PRO-AM Singapore Basketball League
- Sport: Basketball
- Founded: October 10, 2013 Delta Sports and Recreation Centre
- First season: 2014
- CEO: Zoran Vasiljev
- Motto: "Grassroots to Glory"
- No. of teams: 12
- Countries: Singapore
- Continent: FIBA Asia
- Most recent champion: Singapore Supras Basketball Club (1st title)
- Most titles: Adroit Sports Association Falcons Basketball Club Singapore Supras (1 title each)
- Broadcaster: VoxTV

= Pro-Am Singapore Basketball League =

Singaporean basketball league

The PRO-AM Singapore Basketball League (PRO-AM SBL) was the preeminent men's pro–am basketball league in Singapore.

Twelve clubs participated in the league's inaugural season in 2014, which culminated with Adroit Sports Association emerging as the first PRO-AM SBL champions on 29 June 2014 after they beat the LJE Bobcats with an 81–79 scoreline.

==History==
The idea of a Pro-Am basketball league was first sparked off by Zoran Vasiljev, the founder and CEO of Affinitiv Capital LLP, a Singapore-based equity firm.

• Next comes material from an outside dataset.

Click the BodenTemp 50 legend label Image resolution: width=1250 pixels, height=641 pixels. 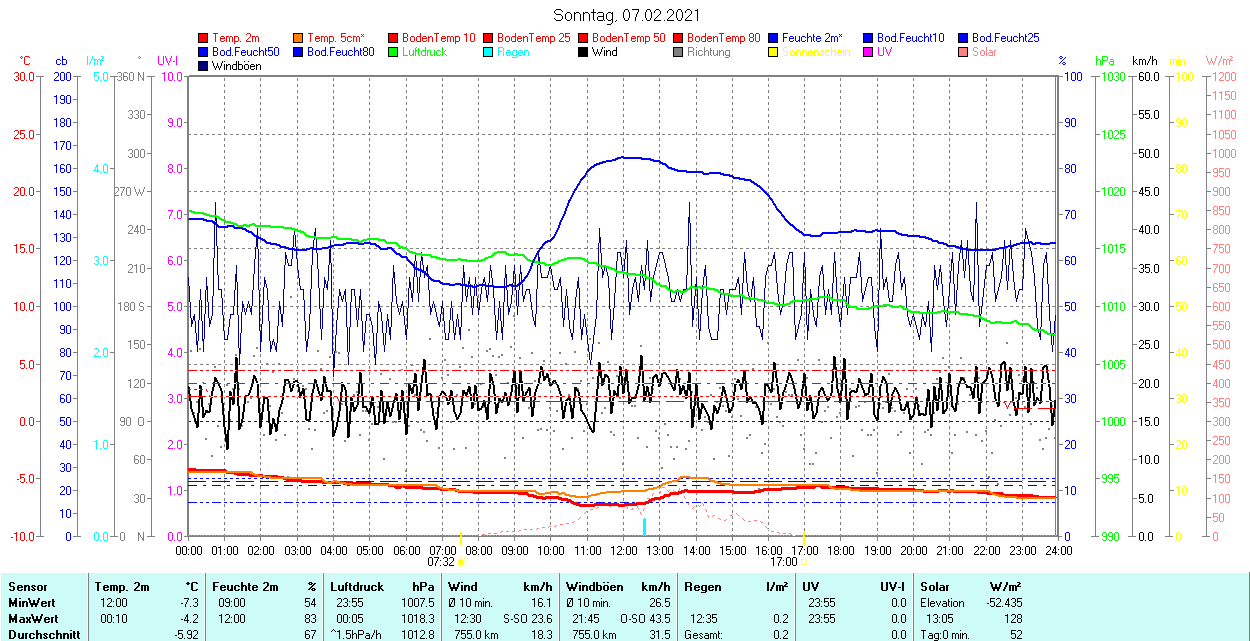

The Serbian-born Singaporean, a former cager who played college basketball in the U.S as well as professionally in Europe, envisioned a local basketball league which provided opportunities for personal growth and development of youth athletes while also reinforcing positive influences, self-confidence, self-esteem and the ability to excel on and off the court.

The formation of a new Pro-Am league was announced on 22 December 2013. In order to fulfill this, Sportfolio Group LLP was incorporated by Vasiljev for the purpose of managing the new league.

The league tipped off officially on 12 January 2013, kick-starting a five-month competition that saw 132 games played between the 12 founding teams across multiple venues around Singapore. The inaugural season was seen by over 24,000 fans and featured 285 players from 26 countries, and was covered by most of the local media (Channel News Asia, The Straits Times, The New Paper, Today, 93.8 Live Radio and Liahne Zabao).

==Teams==
The Pro-Am SBL originated with 12 teams in 2013 with the initial founding teams spread across Singapore. The teams included players from all communities, including expats and import guest players.

The inaugural season was a great success, and besides receiving recognition by the FIBA and the regional basketball fraternity, the league has clearly differentiated from any other recreational or minor-league basketball organization in Singapore.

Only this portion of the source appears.